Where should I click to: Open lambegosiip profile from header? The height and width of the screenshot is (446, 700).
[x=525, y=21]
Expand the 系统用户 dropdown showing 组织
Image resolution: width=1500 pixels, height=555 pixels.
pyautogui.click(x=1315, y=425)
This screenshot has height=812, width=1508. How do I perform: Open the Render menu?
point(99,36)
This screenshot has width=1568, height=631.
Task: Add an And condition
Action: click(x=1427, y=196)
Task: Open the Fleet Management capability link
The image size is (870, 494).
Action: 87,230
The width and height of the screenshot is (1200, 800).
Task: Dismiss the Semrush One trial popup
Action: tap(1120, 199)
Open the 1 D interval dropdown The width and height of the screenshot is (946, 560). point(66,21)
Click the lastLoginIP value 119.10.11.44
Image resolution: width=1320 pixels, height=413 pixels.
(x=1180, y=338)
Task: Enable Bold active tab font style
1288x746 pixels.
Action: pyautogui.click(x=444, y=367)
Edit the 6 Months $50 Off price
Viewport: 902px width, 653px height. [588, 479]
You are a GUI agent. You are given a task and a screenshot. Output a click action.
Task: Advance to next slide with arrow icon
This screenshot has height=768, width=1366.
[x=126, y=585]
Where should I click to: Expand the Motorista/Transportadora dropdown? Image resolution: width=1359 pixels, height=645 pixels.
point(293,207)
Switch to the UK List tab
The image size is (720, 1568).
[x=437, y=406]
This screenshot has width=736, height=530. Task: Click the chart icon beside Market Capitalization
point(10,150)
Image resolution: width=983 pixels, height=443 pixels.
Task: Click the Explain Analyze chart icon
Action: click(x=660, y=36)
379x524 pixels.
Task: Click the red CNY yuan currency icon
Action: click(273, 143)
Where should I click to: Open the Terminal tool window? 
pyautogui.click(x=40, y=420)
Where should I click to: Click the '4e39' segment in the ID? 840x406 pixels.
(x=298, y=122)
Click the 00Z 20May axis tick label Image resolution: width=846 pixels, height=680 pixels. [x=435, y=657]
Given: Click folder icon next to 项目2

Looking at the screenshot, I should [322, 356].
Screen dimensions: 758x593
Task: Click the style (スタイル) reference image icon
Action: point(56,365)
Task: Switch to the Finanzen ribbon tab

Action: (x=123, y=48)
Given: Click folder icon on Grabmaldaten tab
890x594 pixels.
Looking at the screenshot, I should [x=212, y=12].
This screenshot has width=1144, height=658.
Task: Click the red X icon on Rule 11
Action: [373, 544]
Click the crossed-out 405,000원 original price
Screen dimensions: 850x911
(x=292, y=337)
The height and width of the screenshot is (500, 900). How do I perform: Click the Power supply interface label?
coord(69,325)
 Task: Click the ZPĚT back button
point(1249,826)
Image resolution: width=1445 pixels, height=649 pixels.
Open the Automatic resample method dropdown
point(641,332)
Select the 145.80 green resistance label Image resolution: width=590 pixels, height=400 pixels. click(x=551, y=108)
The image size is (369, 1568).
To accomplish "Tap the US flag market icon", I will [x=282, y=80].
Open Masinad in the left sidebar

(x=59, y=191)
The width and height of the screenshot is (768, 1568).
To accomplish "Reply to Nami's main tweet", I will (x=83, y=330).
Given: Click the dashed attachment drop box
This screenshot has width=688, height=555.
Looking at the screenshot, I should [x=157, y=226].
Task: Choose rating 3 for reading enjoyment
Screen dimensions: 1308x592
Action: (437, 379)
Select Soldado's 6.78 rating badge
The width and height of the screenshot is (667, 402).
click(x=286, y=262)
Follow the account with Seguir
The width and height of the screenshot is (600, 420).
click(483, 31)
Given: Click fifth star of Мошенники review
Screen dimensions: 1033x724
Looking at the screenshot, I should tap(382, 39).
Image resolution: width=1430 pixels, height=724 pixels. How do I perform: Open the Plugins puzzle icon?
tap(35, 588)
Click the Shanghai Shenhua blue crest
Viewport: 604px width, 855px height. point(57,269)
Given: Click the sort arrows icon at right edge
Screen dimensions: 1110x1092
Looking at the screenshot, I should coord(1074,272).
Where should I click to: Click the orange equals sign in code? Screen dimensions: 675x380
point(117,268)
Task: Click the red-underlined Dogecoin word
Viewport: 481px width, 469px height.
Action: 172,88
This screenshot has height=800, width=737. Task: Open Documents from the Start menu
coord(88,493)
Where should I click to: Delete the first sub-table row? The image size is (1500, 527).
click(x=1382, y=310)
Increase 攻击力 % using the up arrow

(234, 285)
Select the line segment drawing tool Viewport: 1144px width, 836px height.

________

**EXERCISE AIM**
The required result is a verbatim copy of all the entries.

**ANSWER SPACE**
Where should I click to: Open lambegosiip profile from header? The height and width of the screenshot is (446, 700).
[x=525, y=21]
Expand the 系统用户 dropdown showing 组织
Image resolution: width=1500 pixels, height=555 pixels.
pyautogui.click(x=1315, y=425)
This screenshot has height=812, width=1508. How do I perform: Open the Render menu?
point(99,36)
This screenshot has width=1568, height=631.
Task: Add an And condition
Action: click(x=1427, y=196)
Task: Open the Fleet Management capability link
The image size is (870, 494).
Action: 87,230
The width and height of the screenshot is (1200, 800).
Task: Dismiss the Semrush One trial popup
Action: tap(1120, 199)
Open the 1 D interval dropdown The width and height of the screenshot is (946, 560). point(66,21)
Click the lastLoginIP value 119.10.11.44
Image resolution: width=1320 pixels, height=413 pixels.
(x=1180, y=338)
Task: Enable Bold active tab font style
1288x746 pixels.
Action: pyautogui.click(x=444, y=367)
Edit the 6 Months $50 Off price
Viewport: 902px width, 653px height. [588, 479]
You are a GUI agent. You are given a task and a screenshot. Output a click action.
Task: Advance to next slide with arrow icon
This screenshot has height=768, width=1366.
[x=126, y=585]
Where should I click to: Expand the Motorista/Transportadora dropdown? Image resolution: width=1359 pixels, height=645 pixels.
point(293,207)
Switch to the UK List tab
The image size is (720, 1568).
[x=437, y=406]
This screenshot has width=736, height=530. Task: Click the chart icon beside Market Capitalization
point(10,150)
Image resolution: width=983 pixels, height=443 pixels.
Task: Click the Explain Analyze chart icon
Action: click(x=660, y=36)
379x524 pixels.
Task: Click the red CNY yuan currency icon
Action: click(273, 143)
Where should I click to: Open the Terminal tool window? 
pyautogui.click(x=40, y=420)
Where should I click to: Click the '4e39' segment in the ID? 840x406 pixels.
(x=298, y=122)
Click the 00Z 20May axis tick label Image resolution: width=846 pixels, height=680 pixels. [x=435, y=657]
Given: Click folder icon next to 项目2

Looking at the screenshot, I should [322, 356].
Screen dimensions: 758x593
Task: Click the style (スタイル) reference image icon
Action: point(56,365)
Task: Switch to the Finanzen ribbon tab

Action: (x=123, y=48)
Given: Click folder icon on Grabmaldaten tab
890x594 pixels.
Looking at the screenshot, I should [x=212, y=12].
This screenshot has width=1144, height=658.
Task: Click the red X icon on Rule 11
Action: [373, 544]
Click the crossed-out 405,000원 original price
Screen dimensions: 850x911
(x=292, y=337)
The height and width of the screenshot is (500, 900). How do I perform: Click the Power supply interface label?
coord(69,325)
 Task: Click the ZPĚT back button
point(1249,826)
Image resolution: width=1445 pixels, height=649 pixels.
Open the Automatic resample method dropdown
point(641,332)
Select the 145.80 green resistance label Image resolution: width=590 pixels, height=400 pixels. click(x=551, y=108)
The image size is (369, 1568).
To accomplish "Tap the US flag market icon", I will [x=282, y=80].
Open Masinad in the left sidebar

(x=59, y=191)
The width and height of the screenshot is (768, 1568).
To accomplish "Reply to Nami's main tweet", I will (x=83, y=330).
Given: Click the dashed attachment drop box
This screenshot has width=688, height=555.
Looking at the screenshot, I should [x=157, y=226].
Task: Choose rating 3 for reading enjoyment
Screen dimensions: 1308x592
Action: (437, 379)
Select Soldado's 6.78 rating badge
The width and height of the screenshot is (667, 402).
click(x=286, y=262)
Follow the account with Seguir
The width and height of the screenshot is (600, 420).
click(483, 31)
Given: Click fifth star of Мошенники review
Screen dimensions: 1033x724
Looking at the screenshot, I should tap(382, 39).
Image resolution: width=1430 pixels, height=724 pixels. How do I perform: Open the Plugins puzzle icon?
tap(35, 588)
Click the Shanghai Shenhua blue crest
Viewport: 604px width, 855px height. point(57,269)
Given: Click the sort arrows icon at right edge
Screen dimensions: 1110x1092
Looking at the screenshot, I should coord(1074,272).
Where should I click to: Click the orange equals sign in code? Screen dimensions: 675x380
point(117,268)
Task: Click the red-underlined Dogecoin word
Viewport: 481px width, 469px height.
Action: 172,88
This screenshot has height=800, width=737. Task: Open Documents from the Start menu
coord(88,493)
Where should I click to: Delete the first sub-table row? The image size is (1500, 527).
click(x=1382, y=310)
Increase 攻击力 % using the up arrow

(234, 285)
Select the line segment drawing tool Viewport: 1144px width, 836px height.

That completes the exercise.